§ Raw records
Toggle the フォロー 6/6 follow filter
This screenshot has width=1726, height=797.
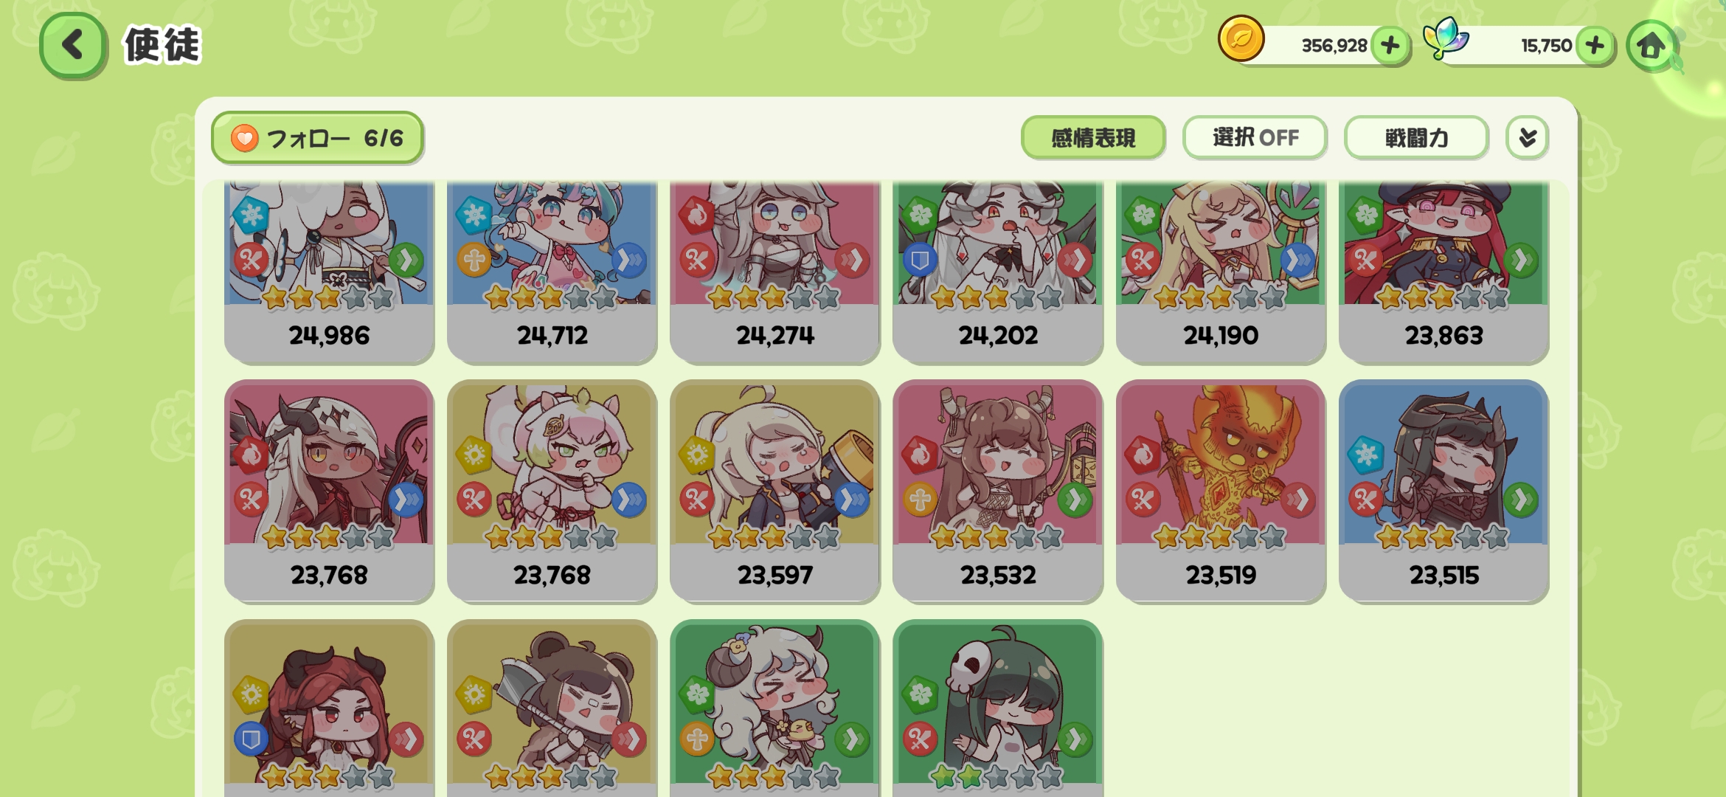[317, 138]
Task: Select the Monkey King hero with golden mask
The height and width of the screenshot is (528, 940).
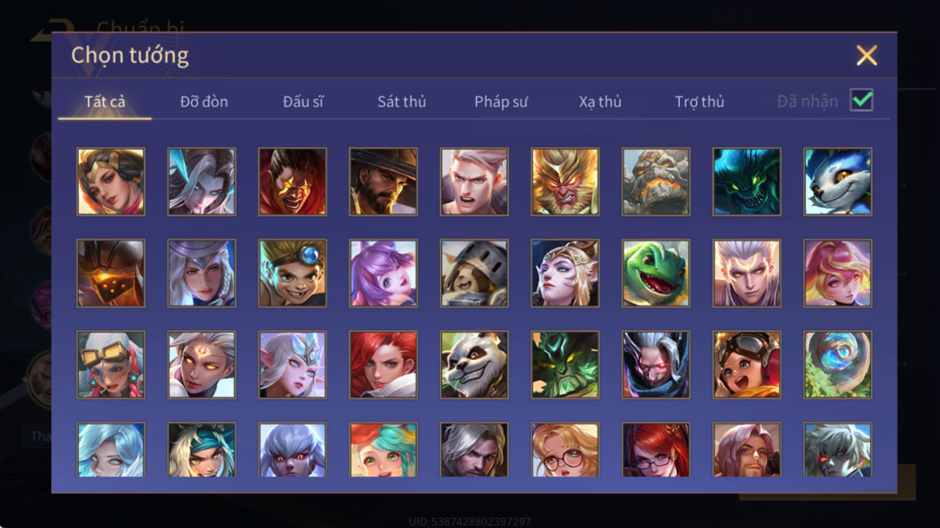Action: pos(565,181)
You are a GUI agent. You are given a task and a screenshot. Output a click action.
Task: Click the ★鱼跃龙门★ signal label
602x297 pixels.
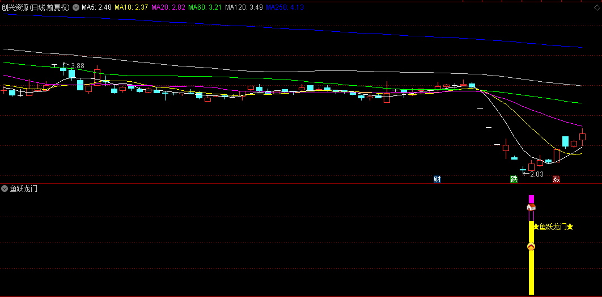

§ What is expected
Replace every "screenshot" in the data above with "image" and leave everything else unchanged. Omit the pictures from your answer.

§ Solution for this problem
Toggle the フォロー 6/6 follow filter
This image has width=1726, height=797.
[317, 138]
Task: Select the Monkey King hero with golden mask
The height and width of the image is (528, 940).
Action: pos(565,181)
You are a GUI agent. You are given a task and a image. Output a click action.
Task: Click the ★鱼跃龙门★ signal label
602x297 pixels.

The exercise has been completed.